Julia Margaret Cameron, Miroslav Tichý
January 26 - March 23, 2008
Curator: Tessa Praun

Miroslav Tichý

Miroslav Tichý (b. 1926) was inspired mainly by the everyday moments of the 1960’s up to the 90’s in his Czech hometown Kyjov. The anonymous subjects in his pictures are mothers, pensioners, shop assistants, students, bathers of all ages, career women and housewives, in cafés, shops, streets and plazas, waiting for the bus, with their legs crossed on a park bench, in an intimate conversation. – anonymous portraits are a tribute to woman in many guises. The non-perfection of the photos, the haziness, the blotches and asymmetry evoke the early photographic experiments and explorations.

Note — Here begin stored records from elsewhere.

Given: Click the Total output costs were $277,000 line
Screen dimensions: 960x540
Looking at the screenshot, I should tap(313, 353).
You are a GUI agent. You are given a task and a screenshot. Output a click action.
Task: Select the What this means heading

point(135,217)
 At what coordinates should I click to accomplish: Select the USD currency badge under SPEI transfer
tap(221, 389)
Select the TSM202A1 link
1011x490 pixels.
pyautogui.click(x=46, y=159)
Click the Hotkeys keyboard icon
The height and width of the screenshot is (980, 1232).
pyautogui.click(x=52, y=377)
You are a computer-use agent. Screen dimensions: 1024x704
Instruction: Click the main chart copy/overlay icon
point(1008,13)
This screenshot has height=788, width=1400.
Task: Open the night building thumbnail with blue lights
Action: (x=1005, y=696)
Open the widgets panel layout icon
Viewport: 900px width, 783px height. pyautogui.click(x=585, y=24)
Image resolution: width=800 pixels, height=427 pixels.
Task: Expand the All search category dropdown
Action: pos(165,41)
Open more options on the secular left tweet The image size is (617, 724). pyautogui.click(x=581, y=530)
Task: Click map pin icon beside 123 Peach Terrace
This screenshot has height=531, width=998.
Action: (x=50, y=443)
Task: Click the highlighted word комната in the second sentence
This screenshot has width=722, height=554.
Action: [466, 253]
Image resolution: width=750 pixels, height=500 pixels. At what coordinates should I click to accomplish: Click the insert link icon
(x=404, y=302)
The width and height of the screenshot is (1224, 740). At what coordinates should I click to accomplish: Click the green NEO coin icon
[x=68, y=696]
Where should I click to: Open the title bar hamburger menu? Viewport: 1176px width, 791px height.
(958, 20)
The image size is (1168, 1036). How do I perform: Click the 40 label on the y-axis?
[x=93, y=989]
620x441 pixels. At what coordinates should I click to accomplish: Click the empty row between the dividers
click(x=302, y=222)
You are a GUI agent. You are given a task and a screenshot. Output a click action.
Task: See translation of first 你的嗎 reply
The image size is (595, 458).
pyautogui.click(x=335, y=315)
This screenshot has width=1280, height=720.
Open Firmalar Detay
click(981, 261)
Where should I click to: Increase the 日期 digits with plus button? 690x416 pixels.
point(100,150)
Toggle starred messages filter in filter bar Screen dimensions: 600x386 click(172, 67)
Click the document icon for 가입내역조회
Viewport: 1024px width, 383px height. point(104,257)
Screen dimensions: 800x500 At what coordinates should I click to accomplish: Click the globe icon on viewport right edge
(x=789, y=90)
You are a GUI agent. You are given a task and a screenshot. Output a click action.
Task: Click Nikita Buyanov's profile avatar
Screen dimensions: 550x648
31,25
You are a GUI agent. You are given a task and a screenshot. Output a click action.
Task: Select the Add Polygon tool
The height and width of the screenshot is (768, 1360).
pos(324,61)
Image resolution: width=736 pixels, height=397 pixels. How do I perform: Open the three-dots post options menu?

While studying painting at the Academy of Art in Prague in the late 1940’s, Tichý was troubled by the totalitarianism of the era. He was constantly involved in conflicts with the communist regime that was for social realism instead of modernistic and expressionistic ideals within the arts. Step by step, he retreated from the art scene and society in general. He spent several years alternately in prison and in mental institutions, and over the years he became successively more radical in his antipathy, challenging norms and contradicting society’s preconceptions of an orderly life, living in isolation as a result. But he never ceased to express himself artistically. He gave up painting and took up photography.With cameras he built himself using cardboard, bottle tops and Plexiglas he caught everyday moments in his home town. Afterwards, he processed and ‘improved’ many of his photos by filling in the motifs with a pen where he felt his composition technique was flawed or by creating elaborate mounts he made for his photographs.

More about the artist

Julia Margaret Cameron

Julia Margaret Cameron, born 1815 in India, lived most of her life in England. She was 48 when her daughter Julia Norman gave her a camera in 1863. Married to Charles Hey Cameron, a prominent solicitor and liberal reformer, she belonged to the British cultural elite and had the advantage of being able to devote her time to photography. At the family residence Dimbola in Freshwater (on the Isle of Wight) Cameron converted a poultry house into a studio and a coal shed into a darkroom.Authors, scientists, artists and their families were captured in dream-like, allegorical images or intimate portraits. As a woman in the Victorian era, she found herself in a male-dominated world, with very little opportunity to be noticed. Her unconventional ways of working in the new medium soon won her great recognition, however. Julia Margaret Cameron died 1879 in Ceylon (today’s Sri Lanka) where she was buried.